By Therese Vannier, RDA/OMSA July 25, 2018

Providing occlusion that allows for efficient masticatory function is essential to sound dentistry. Unfortunately, it’s not uncommon for patients to experience occlusal dysfunction after dental restoration treatment. It’s important to understand the nuances of hard and soft tissue in order to create a protocol for predictable outcomes.

dental restoration

One way to achieve that goal is to verify occlusal contacts after treatment, but we should also think about occlusion even before we begin. Occlusal mistakes can be avoided by detecting problematic contact areas prior to prepping. Here are a few things to keep in mind before you start.

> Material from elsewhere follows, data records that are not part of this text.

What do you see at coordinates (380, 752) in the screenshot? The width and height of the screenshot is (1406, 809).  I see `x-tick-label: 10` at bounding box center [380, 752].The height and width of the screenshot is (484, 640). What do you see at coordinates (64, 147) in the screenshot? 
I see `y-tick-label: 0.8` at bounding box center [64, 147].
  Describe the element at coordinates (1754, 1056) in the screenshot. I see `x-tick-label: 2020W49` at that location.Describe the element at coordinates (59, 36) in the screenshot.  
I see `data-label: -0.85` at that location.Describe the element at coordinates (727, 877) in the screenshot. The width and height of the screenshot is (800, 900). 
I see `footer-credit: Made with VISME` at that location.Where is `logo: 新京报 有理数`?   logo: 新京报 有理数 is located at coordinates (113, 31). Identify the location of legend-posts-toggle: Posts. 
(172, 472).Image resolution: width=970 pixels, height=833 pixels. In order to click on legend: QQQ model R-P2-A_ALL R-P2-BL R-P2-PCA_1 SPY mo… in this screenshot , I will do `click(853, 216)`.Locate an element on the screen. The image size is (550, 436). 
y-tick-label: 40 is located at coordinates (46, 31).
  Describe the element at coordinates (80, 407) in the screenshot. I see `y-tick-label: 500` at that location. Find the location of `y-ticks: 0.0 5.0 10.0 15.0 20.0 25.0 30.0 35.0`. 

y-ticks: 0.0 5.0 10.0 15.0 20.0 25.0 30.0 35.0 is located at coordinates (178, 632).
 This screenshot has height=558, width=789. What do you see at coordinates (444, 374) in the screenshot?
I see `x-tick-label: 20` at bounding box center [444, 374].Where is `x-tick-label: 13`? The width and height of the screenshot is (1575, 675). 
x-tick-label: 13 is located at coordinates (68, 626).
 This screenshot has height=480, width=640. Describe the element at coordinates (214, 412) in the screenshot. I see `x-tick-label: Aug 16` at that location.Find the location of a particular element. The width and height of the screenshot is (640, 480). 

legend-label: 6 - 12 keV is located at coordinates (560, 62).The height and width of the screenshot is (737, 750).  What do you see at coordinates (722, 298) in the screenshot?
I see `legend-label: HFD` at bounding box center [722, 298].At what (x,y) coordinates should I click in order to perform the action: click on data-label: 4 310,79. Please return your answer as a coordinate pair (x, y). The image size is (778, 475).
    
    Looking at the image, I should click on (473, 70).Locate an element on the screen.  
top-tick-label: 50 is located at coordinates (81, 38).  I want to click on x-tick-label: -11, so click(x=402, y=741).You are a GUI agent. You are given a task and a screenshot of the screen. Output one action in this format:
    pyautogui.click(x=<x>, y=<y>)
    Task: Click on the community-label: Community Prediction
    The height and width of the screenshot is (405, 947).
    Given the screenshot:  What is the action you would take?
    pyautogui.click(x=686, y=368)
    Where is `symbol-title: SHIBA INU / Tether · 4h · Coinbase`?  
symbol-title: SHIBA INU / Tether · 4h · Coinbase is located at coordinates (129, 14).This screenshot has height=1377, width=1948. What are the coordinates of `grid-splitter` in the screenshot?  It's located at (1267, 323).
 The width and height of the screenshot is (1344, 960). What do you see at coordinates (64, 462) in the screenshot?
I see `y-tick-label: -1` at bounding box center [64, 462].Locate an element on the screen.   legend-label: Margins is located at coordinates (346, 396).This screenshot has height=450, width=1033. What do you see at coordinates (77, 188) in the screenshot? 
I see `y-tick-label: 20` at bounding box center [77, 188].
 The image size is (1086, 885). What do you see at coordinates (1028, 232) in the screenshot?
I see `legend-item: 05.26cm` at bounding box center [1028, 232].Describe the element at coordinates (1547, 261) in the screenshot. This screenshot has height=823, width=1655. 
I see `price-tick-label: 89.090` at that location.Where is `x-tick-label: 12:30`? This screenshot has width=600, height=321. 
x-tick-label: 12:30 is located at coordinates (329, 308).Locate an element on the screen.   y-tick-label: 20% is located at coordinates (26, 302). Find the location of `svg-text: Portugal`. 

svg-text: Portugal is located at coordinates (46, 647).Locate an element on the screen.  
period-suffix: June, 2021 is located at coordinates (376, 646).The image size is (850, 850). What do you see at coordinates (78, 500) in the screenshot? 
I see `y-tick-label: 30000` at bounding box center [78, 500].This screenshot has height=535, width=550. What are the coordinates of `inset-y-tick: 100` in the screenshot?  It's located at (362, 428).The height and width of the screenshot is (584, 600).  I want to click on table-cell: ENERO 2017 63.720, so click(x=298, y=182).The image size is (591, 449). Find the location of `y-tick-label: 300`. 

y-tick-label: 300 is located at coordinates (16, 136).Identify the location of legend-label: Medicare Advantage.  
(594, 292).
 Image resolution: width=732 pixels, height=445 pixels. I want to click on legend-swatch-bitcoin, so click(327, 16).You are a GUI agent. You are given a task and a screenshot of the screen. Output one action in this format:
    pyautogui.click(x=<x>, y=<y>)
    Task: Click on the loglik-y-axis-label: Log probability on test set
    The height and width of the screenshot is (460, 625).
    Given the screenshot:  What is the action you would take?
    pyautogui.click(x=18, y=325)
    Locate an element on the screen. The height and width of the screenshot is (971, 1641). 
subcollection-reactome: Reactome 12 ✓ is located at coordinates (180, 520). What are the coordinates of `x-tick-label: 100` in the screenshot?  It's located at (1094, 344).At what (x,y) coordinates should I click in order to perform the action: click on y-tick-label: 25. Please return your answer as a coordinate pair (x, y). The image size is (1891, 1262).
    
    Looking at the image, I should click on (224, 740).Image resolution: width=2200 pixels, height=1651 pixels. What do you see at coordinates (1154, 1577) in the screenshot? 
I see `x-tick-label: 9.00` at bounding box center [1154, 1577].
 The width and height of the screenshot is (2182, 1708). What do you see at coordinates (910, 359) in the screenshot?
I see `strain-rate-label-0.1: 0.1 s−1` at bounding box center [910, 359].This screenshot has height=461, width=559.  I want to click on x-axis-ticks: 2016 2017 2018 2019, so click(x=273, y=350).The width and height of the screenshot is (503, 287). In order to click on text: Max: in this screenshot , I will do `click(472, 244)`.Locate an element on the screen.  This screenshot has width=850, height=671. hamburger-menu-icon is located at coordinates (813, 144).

Conduct a clinical occlusal evaluation

The best way to prevent occlusal dysfunction or disharmony is to conduct a comprehensive occlusal evaluation prior to treatment. Examine the following:

  • All contacts in centric occlusion
  • Left and right working movements
  • Left and right balancing
  • Forward protrusion
  • Lateral protrusive mandibular movements

If the goal is to keep the existing occlusion intact, it’s important to thoroughly examine the patient’s occlusal contacts before prepping. 

Conform to the patient’s existing bite

Use occlusal indicating materials to check the patient’s existing bite pattern. It’s critical to make sure their occlusion won’t be disrupted by the new dental restoration (e.g., crown, veneer, implant crown, inlay, onlay). The conformative approach is commonly used for single-unit restorative cases and is particularly handy with patients who are sensitive to changes or suffer from occlusal hypervigilance. To further elevate the patient experience, consider using an isolation mouthpiece for restoration preps and seats. Single-use, flexible mouthpieces have an integrated bite block that reduces stress on the tempormandibular joint.

Use occlusal indicators

Use occlusal indicators to check how all the teeth come together before you begin treatment on a dental restoration. Articulating paper and occlusal foil are both effective ways to detect contact challenges. While articulating paper and sprays are good, they can be messy in a moist environment. Occlusal foil is much thinner and doesn’t mark up the teeth with a sea of red, white or blue. You can use the foil to see how it pulls through when the patient occludes.

Use appropriate insurance codes for dental restoration cases

The comprehensive periodontal evaluation (under ADA insurance code D0180) includes everything from soft tissue to occlusion. This exam involves a lot of diagnosis, so remember to charge appropriately for the time it takes. Fees should reflect your time, care, skill and judgment. 

It’s not uncommon for patients to have a heightened awareness of their occlusion after a dental restoration. Do everything in your power to make your patient comfortable and elevate their dental experience when possible. Invest in a CE course and learn how to standardize a system for creating a nondisruptive restoration that allows for a smooth transition for your single-unit and full mouth reconstruction cases.